Copy the rows verbatim, from the line containing "You are a GUI" through the line containing "pyautogui.click(x=374, y=73)", including both of those lines, and leave out the pictures.
====== Material supplied ======
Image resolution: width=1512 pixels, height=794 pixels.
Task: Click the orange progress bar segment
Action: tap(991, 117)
======
====== Material supplied ======
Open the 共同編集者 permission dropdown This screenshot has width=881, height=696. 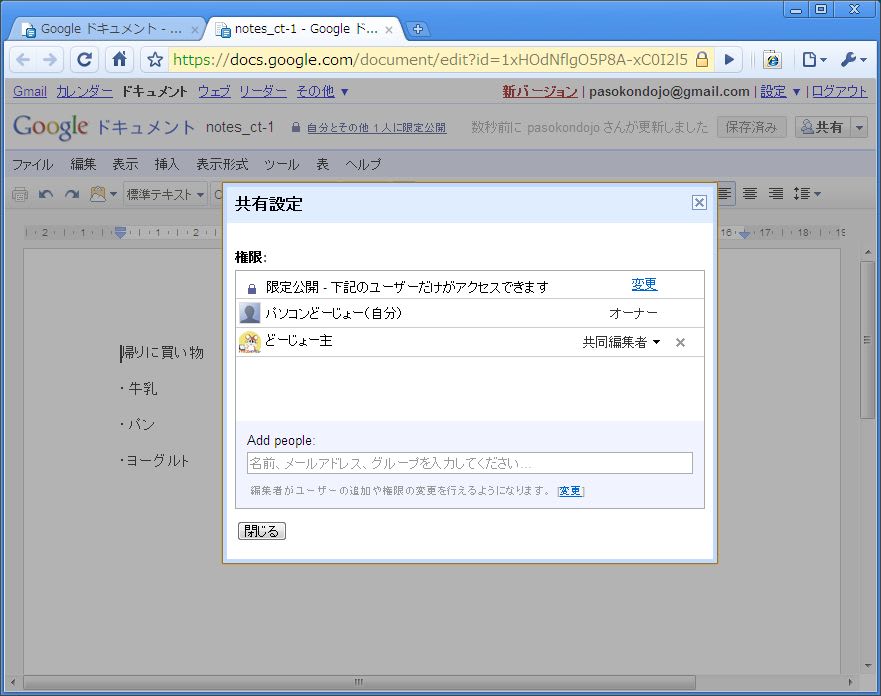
======
====== Material supplied ======
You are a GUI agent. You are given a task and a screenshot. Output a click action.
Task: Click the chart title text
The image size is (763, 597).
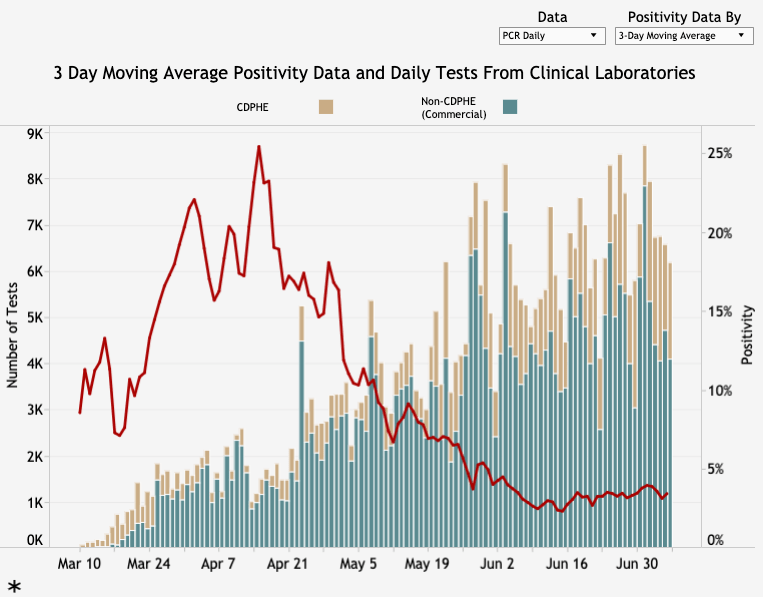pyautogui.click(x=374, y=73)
======
Exercise solution>
You are a GUI agent. You are given a task and a screenshot. Output a click action.
Task: Click the chart title text
The image size is (763, 597).
pyautogui.click(x=374, y=73)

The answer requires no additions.